‘The Second Life of Art’ reveals a new form of artistic expression and communication in the 3D virtual world of Second Life.
A user-created three-dimensional immersive world, Second Life is defined by its “residents”, who are represented by avatars that the users also create. This world, created by California-based Linden Labs, has its own internal economy and its own currency, known as Linden dollars, which may be used to purchase “land” from Linden Labs, or goods and services from other residents. To date, there are over one million residents in Second Life.
As immersive technology improves in its power to engage, researchers and educators are exploring the use of virtual worlds such as Second Life for everything from teaching, to social interaction, to artistic expression. The Australian Arts Council is already funding some of its artists to do work there, and universities such as Princeton and UBC have already created virtual campuses in Second Life.

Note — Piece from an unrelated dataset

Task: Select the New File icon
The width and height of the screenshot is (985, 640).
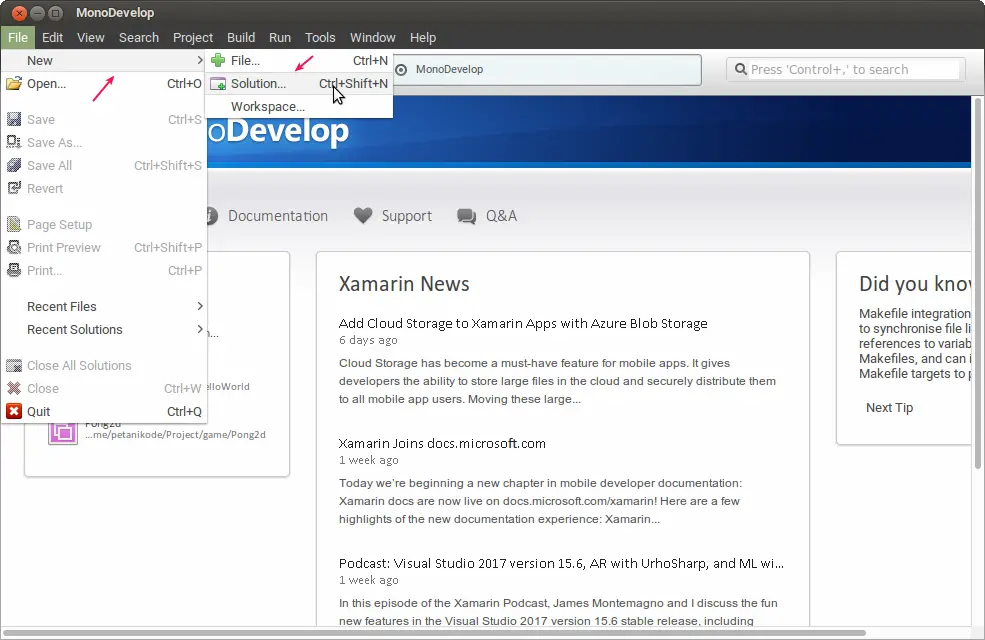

Second Life and similar 3D immersive environments are where the Web was 10 years ago, in terms of development, and are rapidly moving to replace it. Immersive social networks such as Second Life are therefore exciting possibilities for the arts and the media. The convergence through cyberspace of real and synthetic places, via the internet, is increasingly blurring the lines between technology, culture and community. And as always, at the forefront are the artists, educators and social change activists.
‘The Second Life of Art’ explores the relationships between a wide range of creative communities and this new technology and how these relationships can effect change, both socially and artistically. In immersive 3D worlds like Second Life, our fundamental conceptions of body, space and identity are revealed to be shifting, deeply ambiguous, multivalent, and constantly emergent; not fixed, stable and defined. The cultural shifts that are taking place in Second Life as a concomitant of its multivalent ambiguity have created an exciting new language for artists. In Second Life, as nowhere else, artists can reveal the impermanence of art, the underlying significance of the fact that things created in the virtual realm are really just - virtual. The exciting thing is that even though the work produced in Second Life doesn’t really “exist”, it has the potential to reach many more people than any previous medium in the history of art.